-- Records for this task follows --

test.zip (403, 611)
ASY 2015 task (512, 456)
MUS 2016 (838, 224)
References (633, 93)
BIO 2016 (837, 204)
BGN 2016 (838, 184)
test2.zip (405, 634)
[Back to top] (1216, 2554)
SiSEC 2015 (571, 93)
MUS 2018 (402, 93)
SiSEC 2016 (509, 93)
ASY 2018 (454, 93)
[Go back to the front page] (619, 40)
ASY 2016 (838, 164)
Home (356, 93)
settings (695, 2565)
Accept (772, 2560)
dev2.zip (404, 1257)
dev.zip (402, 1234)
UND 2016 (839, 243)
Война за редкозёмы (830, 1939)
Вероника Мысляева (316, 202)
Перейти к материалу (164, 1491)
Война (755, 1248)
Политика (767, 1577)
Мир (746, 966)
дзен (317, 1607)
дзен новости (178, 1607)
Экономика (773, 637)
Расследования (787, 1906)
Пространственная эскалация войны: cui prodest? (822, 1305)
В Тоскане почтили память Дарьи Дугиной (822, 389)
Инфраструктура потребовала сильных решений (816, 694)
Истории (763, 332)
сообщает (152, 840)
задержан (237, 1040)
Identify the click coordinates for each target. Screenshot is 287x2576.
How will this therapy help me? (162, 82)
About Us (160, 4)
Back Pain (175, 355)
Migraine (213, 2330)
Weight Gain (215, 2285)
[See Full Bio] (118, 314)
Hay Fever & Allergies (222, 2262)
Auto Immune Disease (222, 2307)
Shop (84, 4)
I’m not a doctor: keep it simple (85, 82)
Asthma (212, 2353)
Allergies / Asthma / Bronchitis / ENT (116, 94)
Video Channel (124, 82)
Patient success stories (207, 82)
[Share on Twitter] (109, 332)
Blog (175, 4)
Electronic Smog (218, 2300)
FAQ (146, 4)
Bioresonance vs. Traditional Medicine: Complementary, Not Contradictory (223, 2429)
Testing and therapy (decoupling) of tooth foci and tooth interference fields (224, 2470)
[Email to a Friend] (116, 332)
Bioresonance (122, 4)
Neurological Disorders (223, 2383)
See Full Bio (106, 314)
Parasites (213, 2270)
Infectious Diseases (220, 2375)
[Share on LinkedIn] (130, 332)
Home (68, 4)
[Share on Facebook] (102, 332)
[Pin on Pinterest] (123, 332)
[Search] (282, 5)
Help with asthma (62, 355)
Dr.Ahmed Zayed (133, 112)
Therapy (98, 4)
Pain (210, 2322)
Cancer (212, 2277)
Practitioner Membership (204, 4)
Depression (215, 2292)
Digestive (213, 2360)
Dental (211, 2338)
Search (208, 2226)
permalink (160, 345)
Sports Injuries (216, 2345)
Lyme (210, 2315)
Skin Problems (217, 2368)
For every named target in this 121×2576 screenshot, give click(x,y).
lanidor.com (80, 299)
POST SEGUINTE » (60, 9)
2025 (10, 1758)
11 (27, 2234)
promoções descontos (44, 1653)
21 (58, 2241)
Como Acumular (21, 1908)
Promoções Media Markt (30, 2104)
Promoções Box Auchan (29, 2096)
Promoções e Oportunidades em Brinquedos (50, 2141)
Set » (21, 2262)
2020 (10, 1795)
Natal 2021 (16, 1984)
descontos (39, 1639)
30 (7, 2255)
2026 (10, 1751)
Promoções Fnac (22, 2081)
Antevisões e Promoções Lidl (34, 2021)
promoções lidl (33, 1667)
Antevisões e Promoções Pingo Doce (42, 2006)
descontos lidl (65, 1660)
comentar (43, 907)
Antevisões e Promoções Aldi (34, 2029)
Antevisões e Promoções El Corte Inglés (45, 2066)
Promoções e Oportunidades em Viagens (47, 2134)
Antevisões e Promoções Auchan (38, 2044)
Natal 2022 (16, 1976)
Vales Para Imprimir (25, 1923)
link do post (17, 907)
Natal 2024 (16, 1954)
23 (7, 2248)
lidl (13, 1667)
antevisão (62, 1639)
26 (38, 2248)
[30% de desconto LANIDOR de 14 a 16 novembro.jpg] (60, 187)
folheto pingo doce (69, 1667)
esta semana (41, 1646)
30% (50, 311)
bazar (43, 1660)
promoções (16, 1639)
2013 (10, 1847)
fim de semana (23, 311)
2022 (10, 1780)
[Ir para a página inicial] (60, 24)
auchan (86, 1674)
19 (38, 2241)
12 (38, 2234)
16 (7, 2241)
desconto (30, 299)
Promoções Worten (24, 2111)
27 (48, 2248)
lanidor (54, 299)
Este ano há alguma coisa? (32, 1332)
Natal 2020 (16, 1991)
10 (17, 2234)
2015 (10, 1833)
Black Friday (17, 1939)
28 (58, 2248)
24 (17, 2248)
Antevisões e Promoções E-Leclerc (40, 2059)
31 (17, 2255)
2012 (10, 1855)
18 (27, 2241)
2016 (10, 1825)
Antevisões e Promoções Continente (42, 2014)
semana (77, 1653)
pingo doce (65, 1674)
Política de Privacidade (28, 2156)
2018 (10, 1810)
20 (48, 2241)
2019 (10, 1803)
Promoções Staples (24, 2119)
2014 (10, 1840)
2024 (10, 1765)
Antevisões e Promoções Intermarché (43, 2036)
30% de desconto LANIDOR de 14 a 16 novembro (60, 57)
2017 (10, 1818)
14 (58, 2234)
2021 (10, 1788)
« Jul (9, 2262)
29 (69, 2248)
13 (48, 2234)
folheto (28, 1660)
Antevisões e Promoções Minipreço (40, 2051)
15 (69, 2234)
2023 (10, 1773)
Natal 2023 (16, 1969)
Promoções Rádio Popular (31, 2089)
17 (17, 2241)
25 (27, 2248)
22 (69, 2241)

-- Records for this task concluded --

Aim of the exercise:
Every entry must be set down again exactly as it reads.

Solution below:
test.zip (403, 611)
ASY 2015 task (512, 456)
MUS 2016 (838, 224)
References (633, 93)
BIO 2016 (837, 204)
BGN 2016 (838, 184)
test2.zip (405, 634)
[Back to top] (1216, 2554)
SiSEC 2015 (571, 93)
MUS 2018 (402, 93)
SiSEC 2016 (509, 93)
ASY 2018 (454, 93)
[Go back to the front page] (619, 40)
ASY 2016 (838, 164)
Home (356, 93)
settings (695, 2565)
Accept (772, 2560)
dev2.zip (404, 1257)
dev.zip (402, 1234)
UND 2016 (839, 243)
Война за редкозёмы (830, 1939)
Вероника Мысляева (316, 202)
Перейти к материалу (164, 1491)
Война (755, 1248)
Политика (767, 1577)
Мир (746, 966)
дзен (317, 1607)
дзен новости (178, 1607)
Экономика (773, 637)
Расследования (787, 1906)
Пространственная эскалация войны: cui prodest? (822, 1305)
В Тоскане почтили память Дарьи Дугиной (822, 389)
Инфраструктура потребовала сильных решений (816, 694)
Истории (763, 332)
сообщает (152, 840)
задержан (237, 1040)
Identify the click coordinates for each target. Screenshot is 287x2576.
How will this therapy help me? (162, 82)
About Us (160, 4)
Back Pain (175, 355)
Migraine (213, 2330)
Weight Gain (215, 2285)
[See Full Bio] (118, 314)
Hay Fever & Allergies (222, 2262)
Auto Immune Disease (222, 2307)
Shop (84, 4)
I’m not a doctor: keep it simple (85, 82)
Asthma (212, 2353)
Allergies / Asthma / Bronchitis / ENT (116, 94)
Video Channel (124, 82)
Patient success stories (207, 82)
[Share on Twitter] (109, 332)
Blog (175, 4)
Electronic Smog (218, 2300)
FAQ (146, 4)
Bioresonance vs. Traditional Medicine: Complementary, Not Contradictory (223, 2429)
Testing and therapy (decoupling) of tooth foci and tooth interference fields (224, 2470)
[Email to a Friend] (116, 332)
Bioresonance (122, 4)
Neurological Disorders (223, 2383)
See Full Bio (106, 314)
Parasites (213, 2270)
Infectious Diseases (220, 2375)
[Share on LinkedIn] (130, 332)
Home (68, 4)
[Share on Facebook] (102, 332)
[Pin on Pinterest] (123, 332)
[Search] (282, 5)
Help with asthma (62, 355)
Dr.Ahmed Zayed (133, 112)
Therapy (98, 4)
Pain (210, 2322)
Cancer (212, 2277)
Practitioner Membership (204, 4)
Depression (215, 2292)
Digestive (213, 2360)
Dental (211, 2338)
Search (208, 2226)
permalink (160, 345)
Sports Injuries (216, 2345)
Lyme (210, 2315)
Skin Problems (217, 2368)
For every named target in this 121×2576 screenshot, give click(x,y).
lanidor.com (80, 299)
POST SEGUINTE » (60, 9)
2025 (10, 1758)
11 (27, 2234)
promoções descontos (44, 1653)
21 (58, 2241)
Como Acumular (21, 1908)
Promoções Media Markt (30, 2104)
Promoções Box Auchan (29, 2096)
Promoções e Oportunidades em Brinquedos (50, 2141)
Set » (21, 2262)
2020 (10, 1795)
Natal 2021 (16, 1984)
descontos (39, 1639)
30 (7, 2255)
2026 (10, 1751)
Promoções Fnac (22, 2081)
Antevisões e Promoções Lidl (34, 2021)
promoções lidl (33, 1667)
Antevisões e Promoções Pingo Doce (42, 2006)
descontos lidl (65, 1660)
comentar (43, 907)
Antevisões e Promoções Aldi (34, 2029)
Antevisões e Promoções El Corte Inglés (45, 2066)
Promoções e Oportunidades em Viagens (47, 2134)
Antevisões e Promoções Auchan (38, 2044)
Natal 2022 (16, 1976)
Vales Para Imprimir (25, 1923)
link do post (17, 907)
Natal 2024 (16, 1954)
23 (7, 2248)
lidl (13, 1667)
antevisão (62, 1639)
26 (38, 2248)
[30% de desconto LANIDOR de 14 a 16 novembro.jpg] (60, 187)
folheto pingo doce (69, 1667)
esta semana (41, 1646)
30% (50, 311)
bazar (43, 1660)
promoções (16, 1639)
2013 (10, 1847)
fim de semana (23, 311)
2022 (10, 1780)
[Ir para a página inicial] (60, 24)
auchan (86, 1674)
19 (38, 2241)
12 (38, 2234)
16 (7, 2241)
desconto (30, 299)
Promoções Worten (24, 2111)
27 (48, 2248)
lanidor (54, 299)
Este ano há alguma coisa? (32, 1332)
Natal 2020 (16, 1991)
10 (17, 2234)
2015 (10, 1833)
Black Friday (17, 1939)
28 (58, 2248)
24 (17, 2248)
Antevisões e Promoções E-Leclerc (40, 2059)
31 (17, 2255)
2012 (10, 1855)
18 (27, 2241)
2016 (10, 1825)
Antevisões e Promoções Continente (42, 2014)
semana (77, 1653)
pingo doce (65, 1674)
Política de Privacidade (28, 2156)
2018 (10, 1810)
20 (48, 2241)
2019 (10, 1803)
Promoções Staples (24, 2119)
2014 (10, 1840)
2024 (10, 1765)
Antevisões e Promoções Intermarché (43, 2036)
30% de desconto LANIDOR de 14 a 16 novembro (60, 57)
2017 (10, 1818)
14 (58, 2234)
2021 (10, 1788)
« Jul (9, 2262)
29 (69, 2248)
13 (48, 2234)
folheto (28, 1660)
Antevisões e Promoções Minipreço (40, 2051)
15 (69, 2234)
2023 (10, 1773)
Natal 2023 (16, 1969)
Promoções Rádio Popular (31, 2089)
17 (17, 2241)
25 (27, 2248)
22 (69, 2241)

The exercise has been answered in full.